Technical information
- Licensing authority: FCC
- Facility ID: 29962
- Class: C2
- ERP: 50,000 watts
- HAAT: 141 meters (463 ft)

Links
- Public license information: Public file; LMS;
- Webcast: Listen Live
- Website: 107jamz.com

= KJMH =

KJMH (107.5 FM, "107 Jamz") is an American radio station broadcasting an urban adult contemporary format. Licensed to Lake Arthur, Louisiana, United States, the station serves Lake Charles and the surrounding Southwest Louisiana area. The station is currently owned by Townsquare Media and licensed to Townsquare License, LLC. The station's studios are located on North Lakeshore Drive, just northwest of downtown Lake Charles, and its transmitter is located southeast of Iowa, Louisiana.

==History==
In 1997, Lafayette's KRXZ (now KHXT) switched frequencies from 107.7 to 107.9, opening up the door for a new station in Lake Charles to be operated at 107.5 MHz without any interference. Progressive Communications, Inc. filed for a full power station at 107.5 and was granted one by the Federal Communications Commission (FCC) within weeks. After months of construction, the station finally signed on the air on October 10, 1997, as "Krawfish 107" with the callsigns KRAW.

Sometime in 2000, Krawfish 107, along with sister stations LA99 (now Gator 99.5), KJEF 92.9 (now 92-9 The Lake) and KJEF 1290 AM were sold to Apex Broadcasting, Inc., a small radio station company based in South Carolina.

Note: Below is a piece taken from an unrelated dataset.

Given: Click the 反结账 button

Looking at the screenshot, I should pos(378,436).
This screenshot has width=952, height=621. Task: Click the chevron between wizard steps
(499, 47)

On August 1, 2000, Apex Broadcasting flipped 107.5 from Country to Urban Contemporary as "V107.5" with the callsigns changed to KVEE.

On February 26, 2004, the format was changed again, as "107 Jamz" with the callsigns changed to KJMH and expanding the format to include Hip Hop.

In 2008, Apex Broadcasting sold the station, along with sister stations KHLA, KJEF, KLCL, KNGT, and KTSR to Gap Broadcasting, LLC. What eventually became Gap Central Broadcasting (following the formation of GapWest Broadcasting) was folded into Townsquare Media on August 13, 2010.